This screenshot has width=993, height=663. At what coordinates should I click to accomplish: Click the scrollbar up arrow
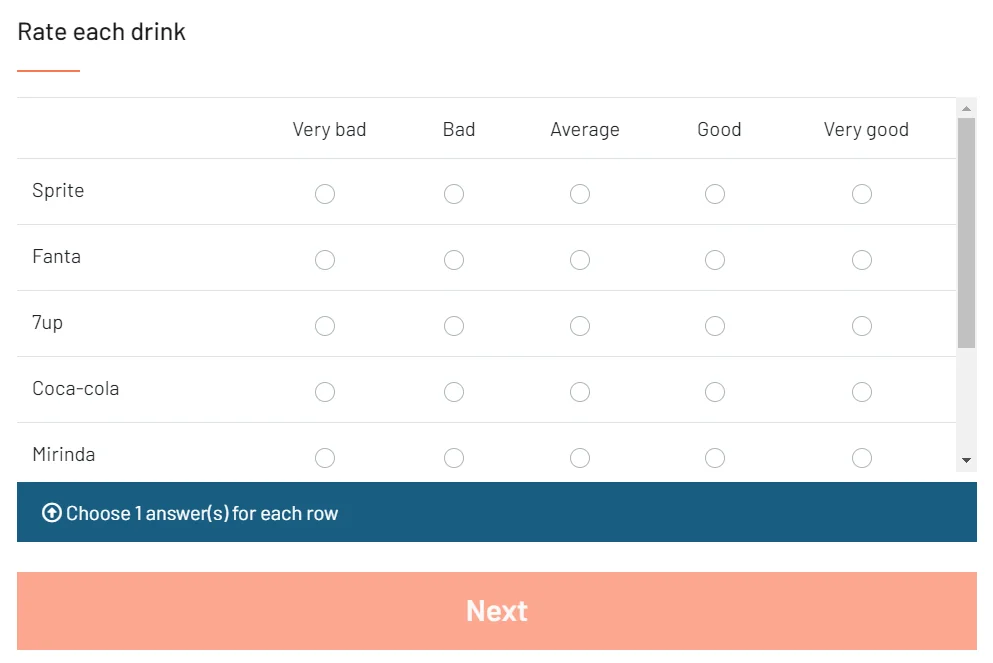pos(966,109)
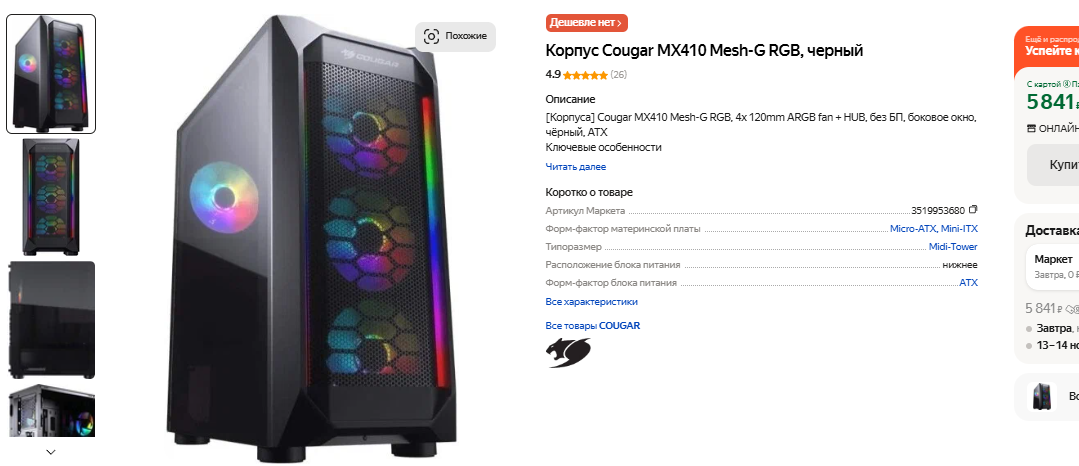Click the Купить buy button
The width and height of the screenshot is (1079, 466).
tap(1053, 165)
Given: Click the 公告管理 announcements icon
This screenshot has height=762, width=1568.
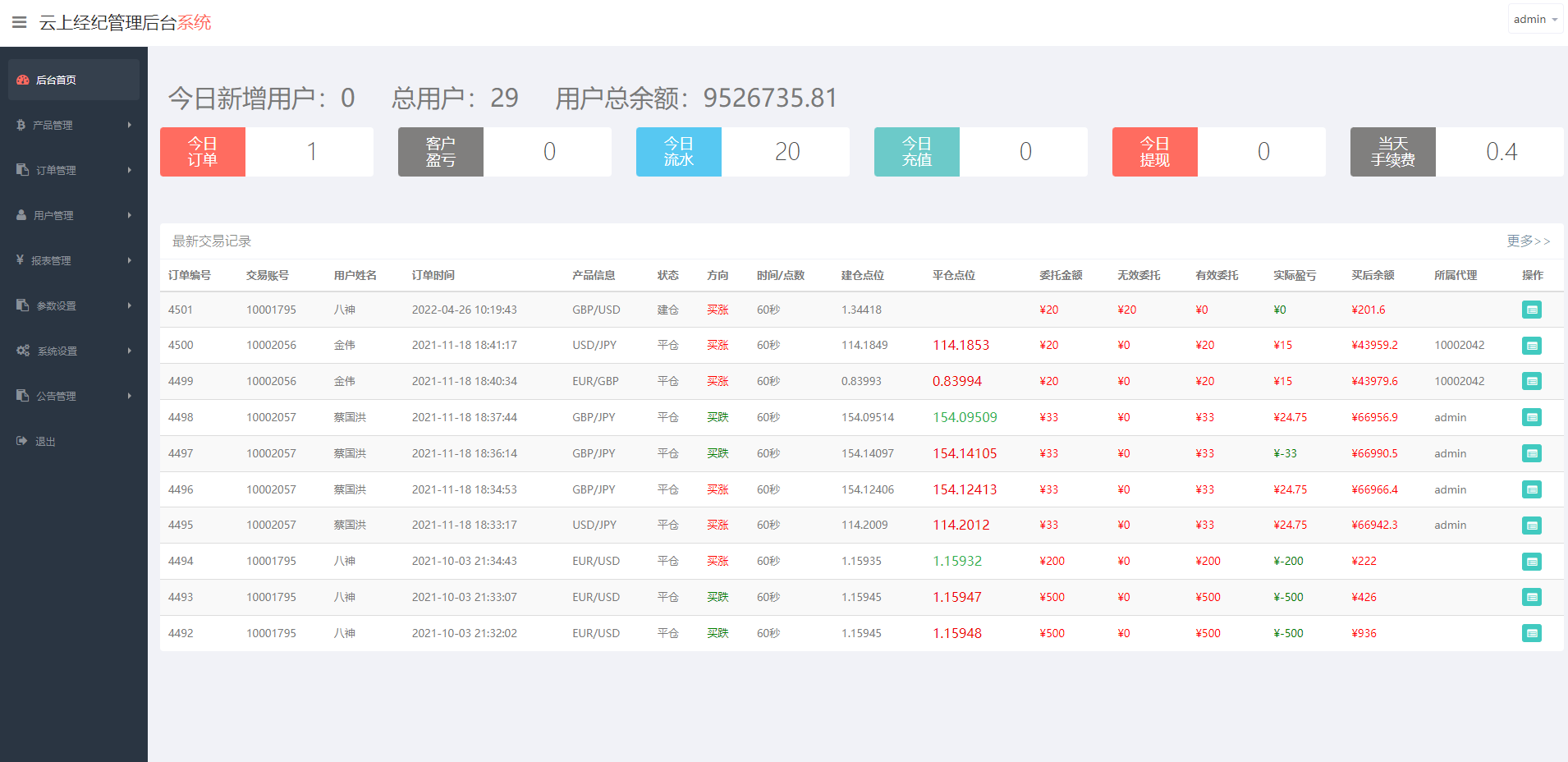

^^^^^^^^^^^^^^^^

Instructions for the task:
Put every line of the entries above into a numbered list, skipping any blank lines and leaving out the pictures.

Exercise output:
1. This screenshot has width=993, height=663. At what coordinates should I click to accomplish: Click the scrollbar up arrow
2. pos(966,109)
3. Click the Купить buy button
4. The width and height of the screenshot is (1079, 466).
5. tap(1053, 165)
6. Given: Click the 公告管理 announcements icon
7. This screenshot has height=762, width=1568.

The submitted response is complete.